DO THIS -> Rewrite the lines from the one containing "Task: Add a scene transition with plus icon" through the one containing "pos(1009,519)", replacing "username" with "account name" and leaving everything else unchanged. Leave the pictures out of your answer.

RECORDS PROVIDED ->

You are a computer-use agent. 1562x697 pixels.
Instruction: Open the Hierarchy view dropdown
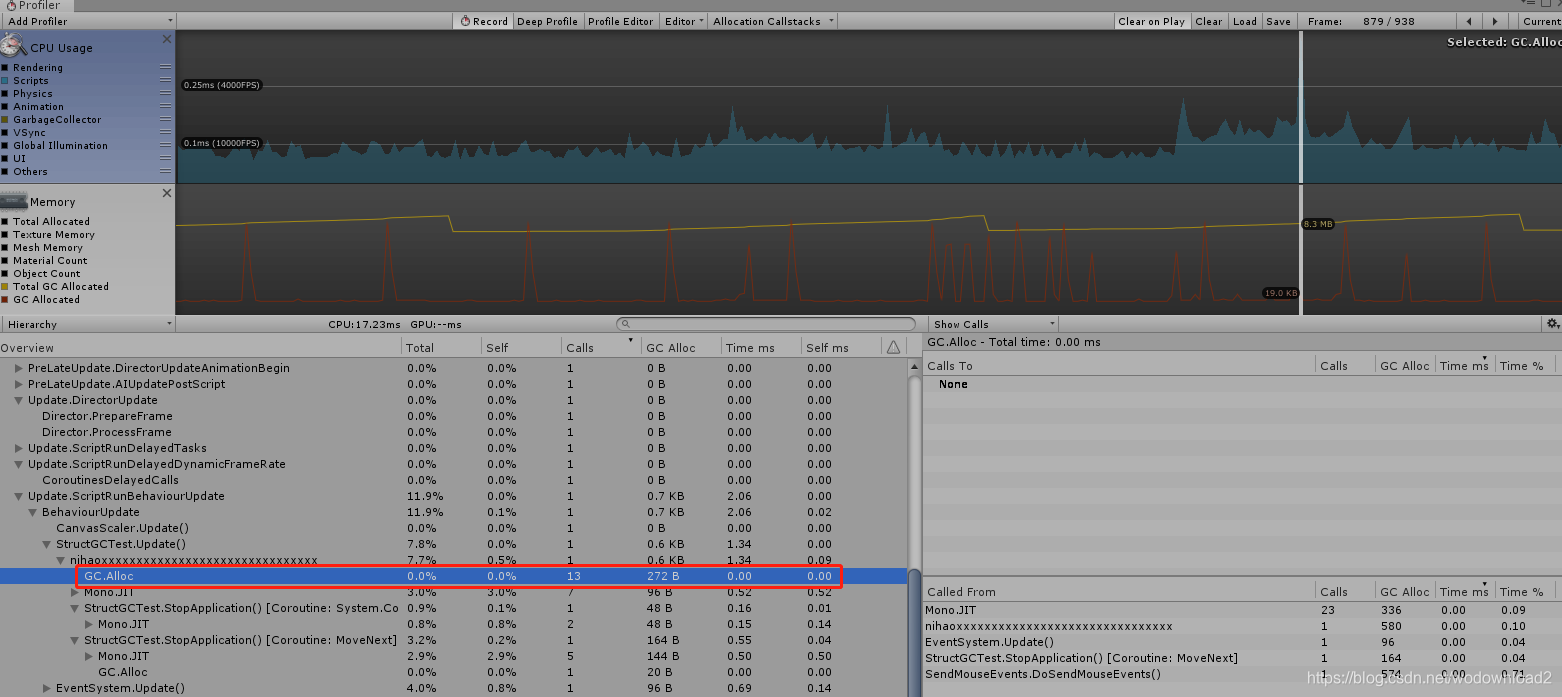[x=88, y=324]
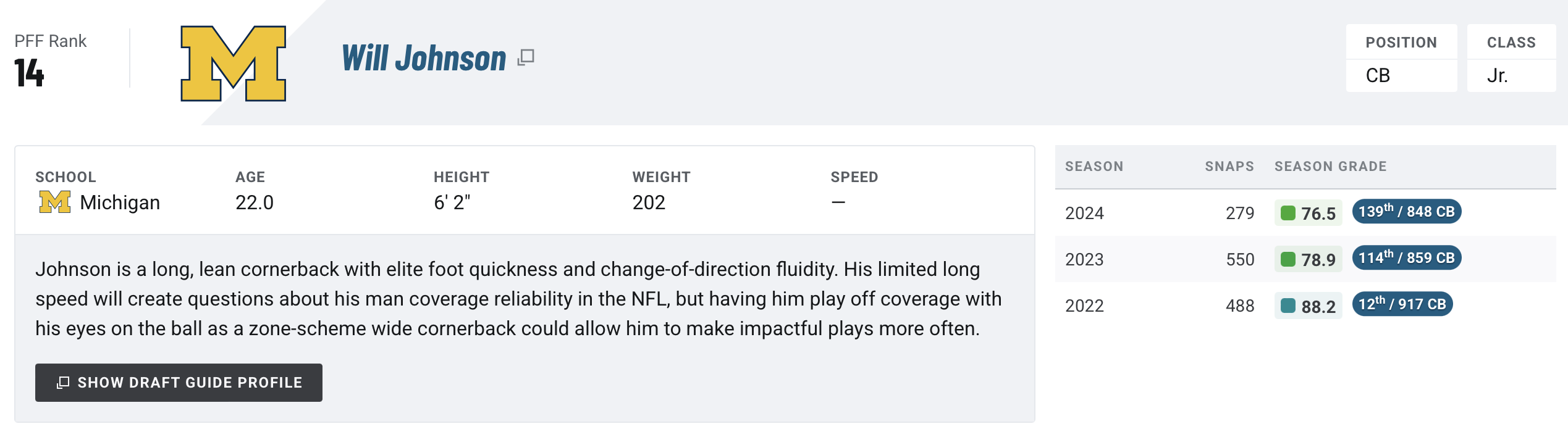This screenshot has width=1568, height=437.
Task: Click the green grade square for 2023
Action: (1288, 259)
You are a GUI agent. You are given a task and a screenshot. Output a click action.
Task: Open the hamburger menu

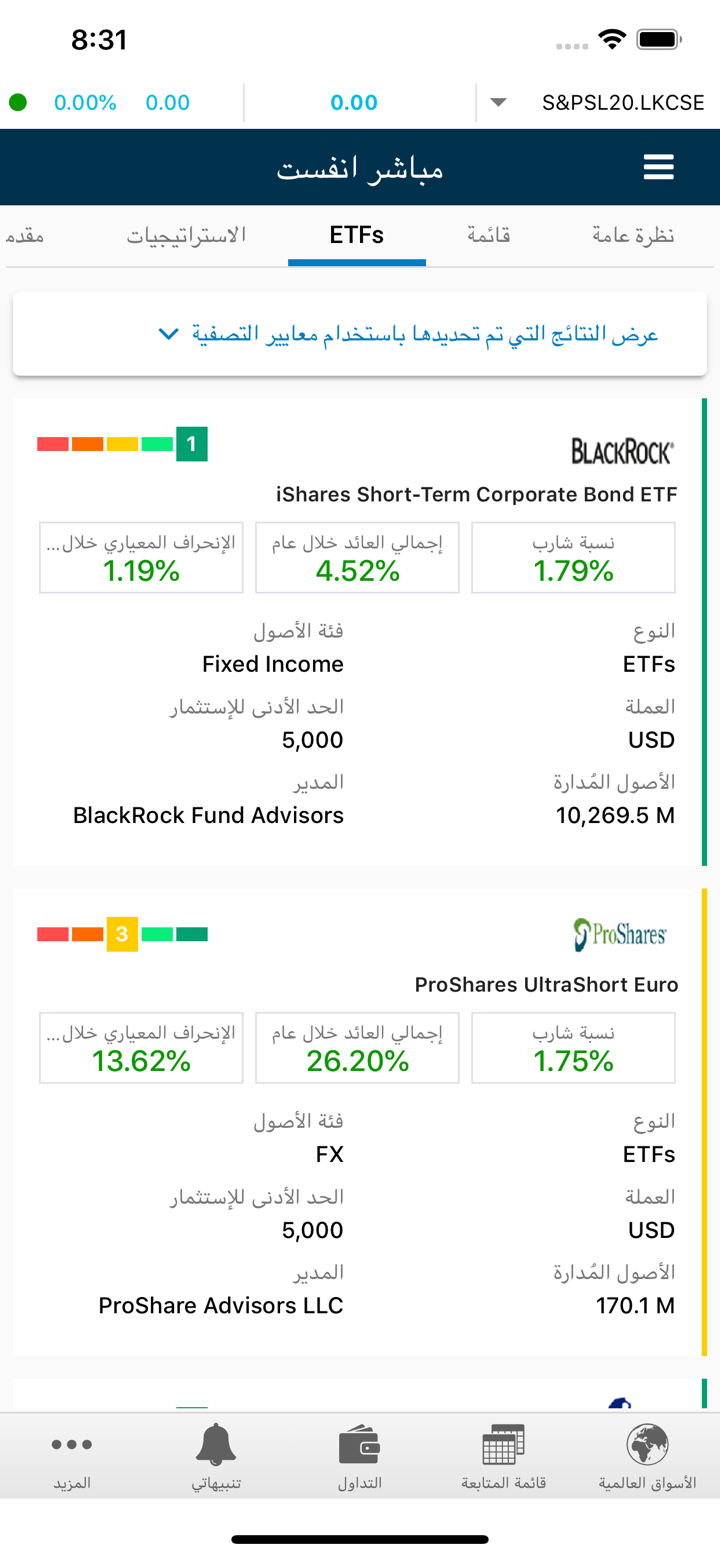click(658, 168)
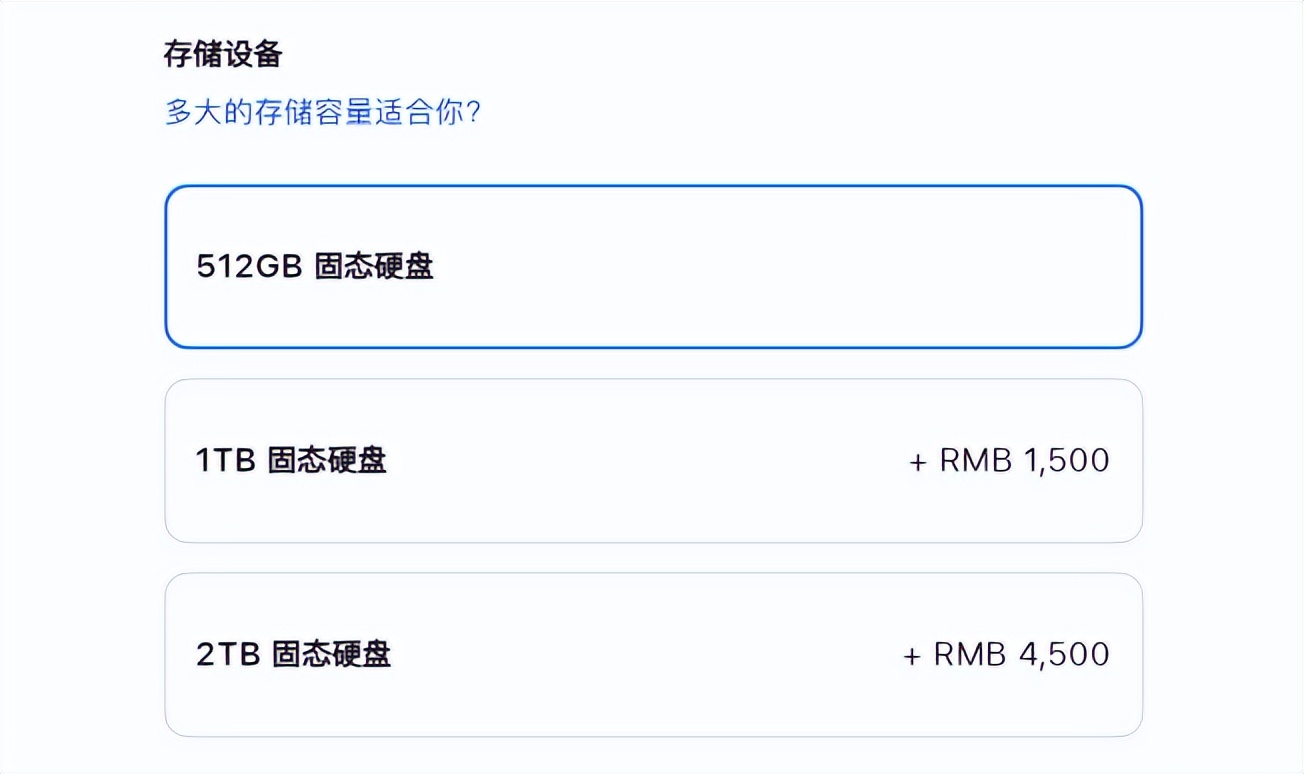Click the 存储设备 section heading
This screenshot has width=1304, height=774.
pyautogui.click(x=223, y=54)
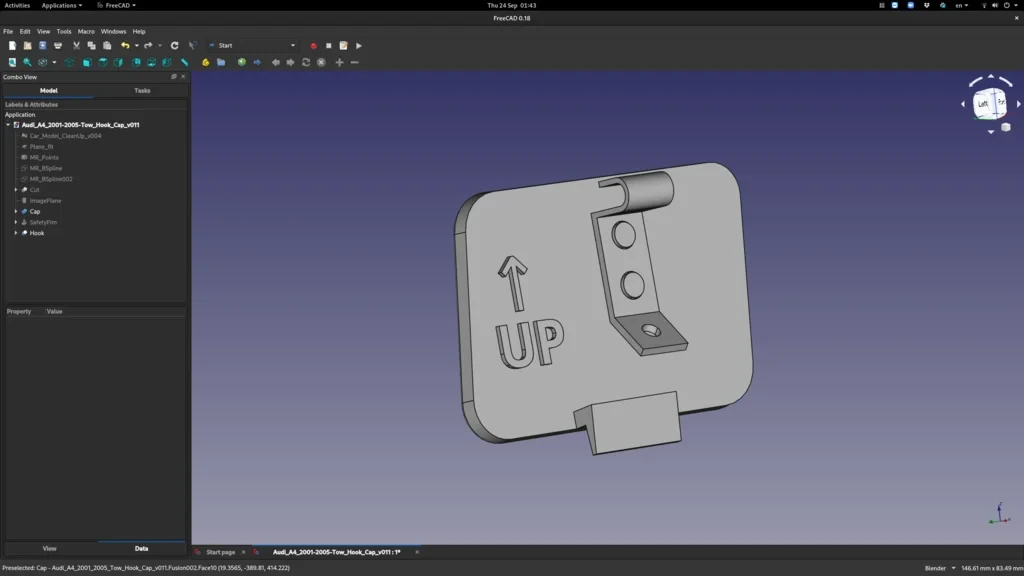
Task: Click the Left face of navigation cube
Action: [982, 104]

...

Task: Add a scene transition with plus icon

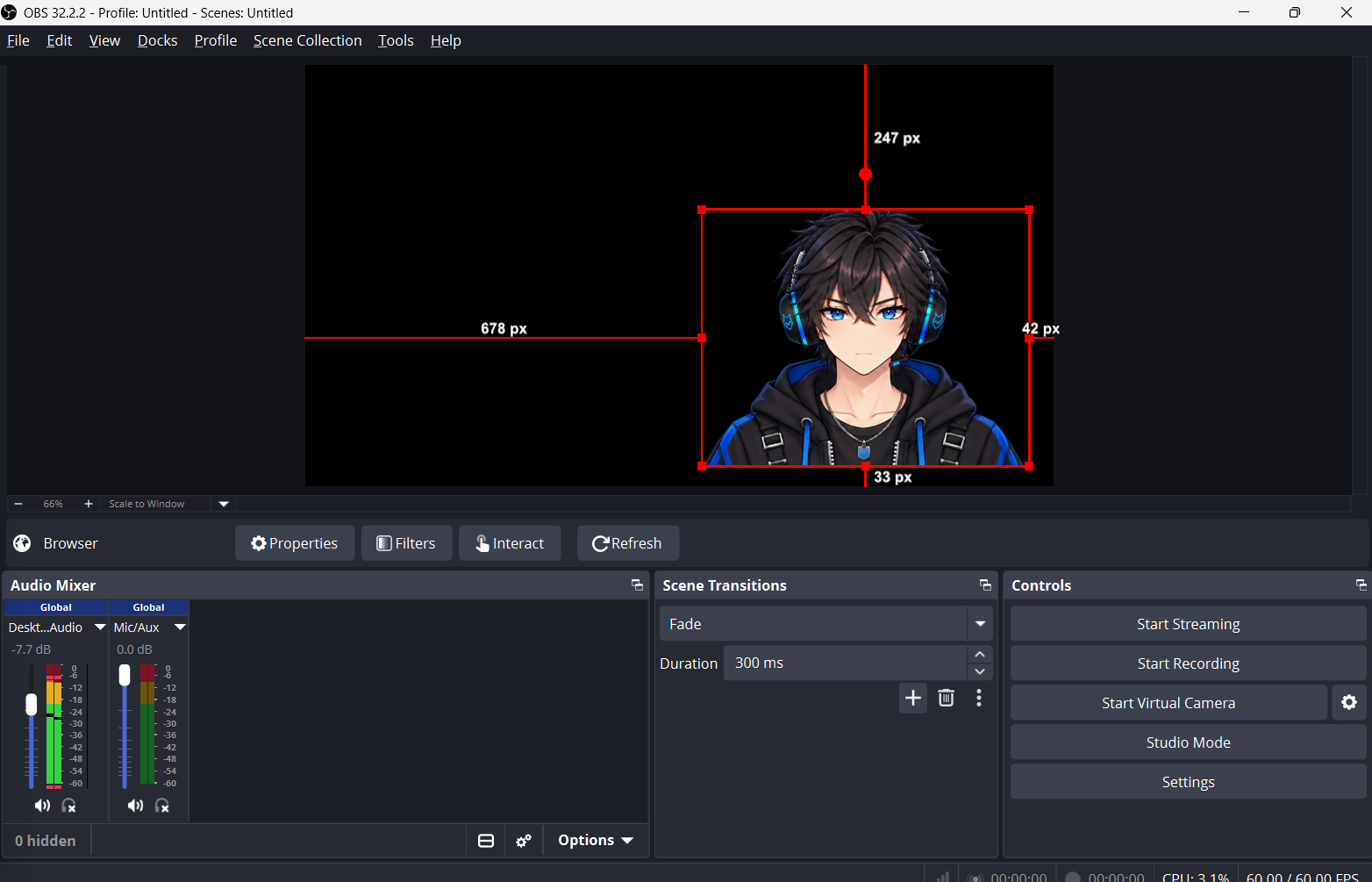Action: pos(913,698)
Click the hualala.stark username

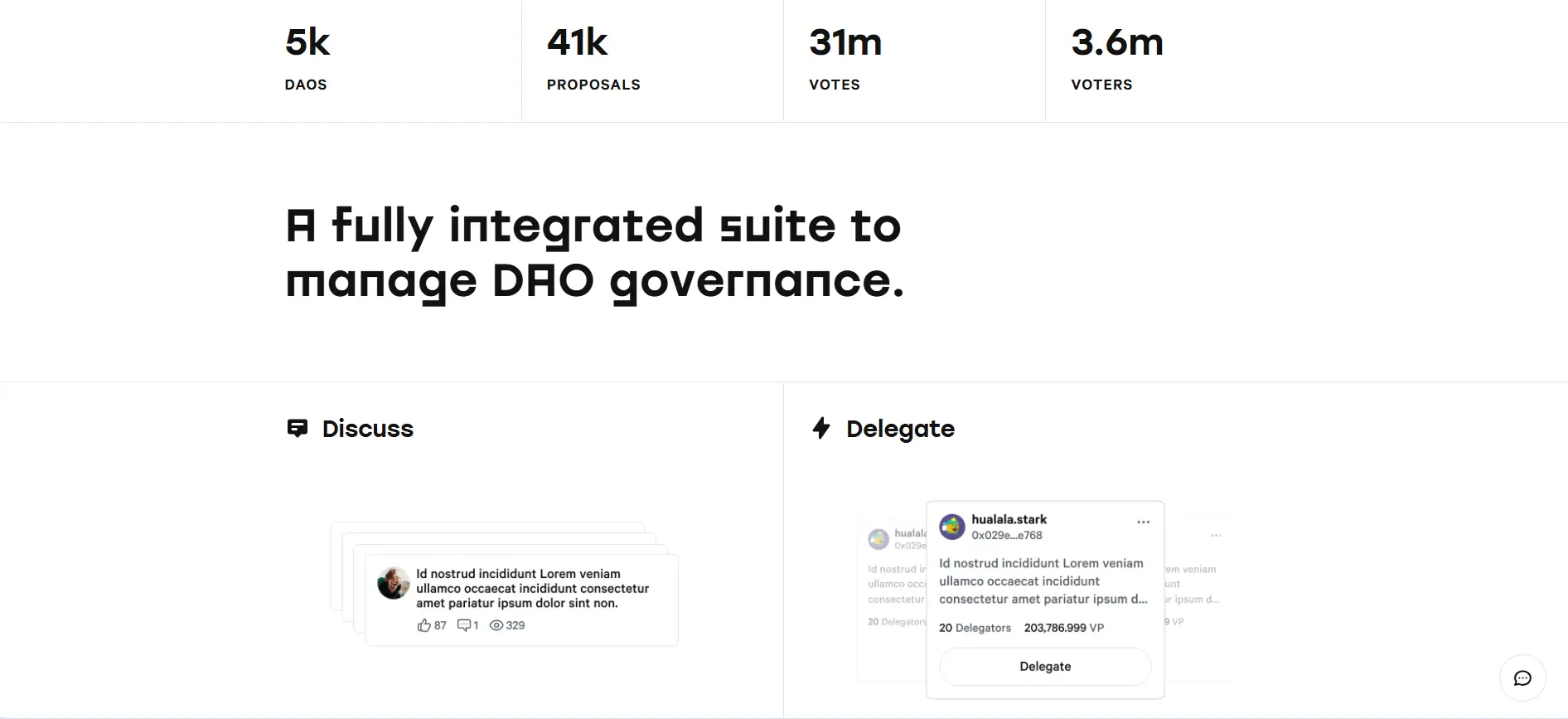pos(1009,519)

--

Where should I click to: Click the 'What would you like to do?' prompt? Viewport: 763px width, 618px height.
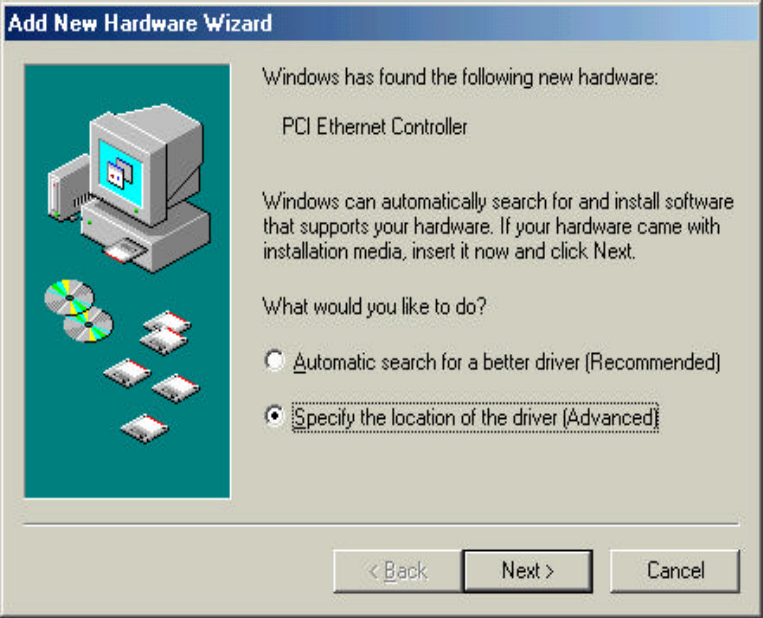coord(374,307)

COMPLETED TASK ->
Task: Add a scene transition with plus icon

Action: pos(913,698)
Click the hualala.stark account name

pos(1009,519)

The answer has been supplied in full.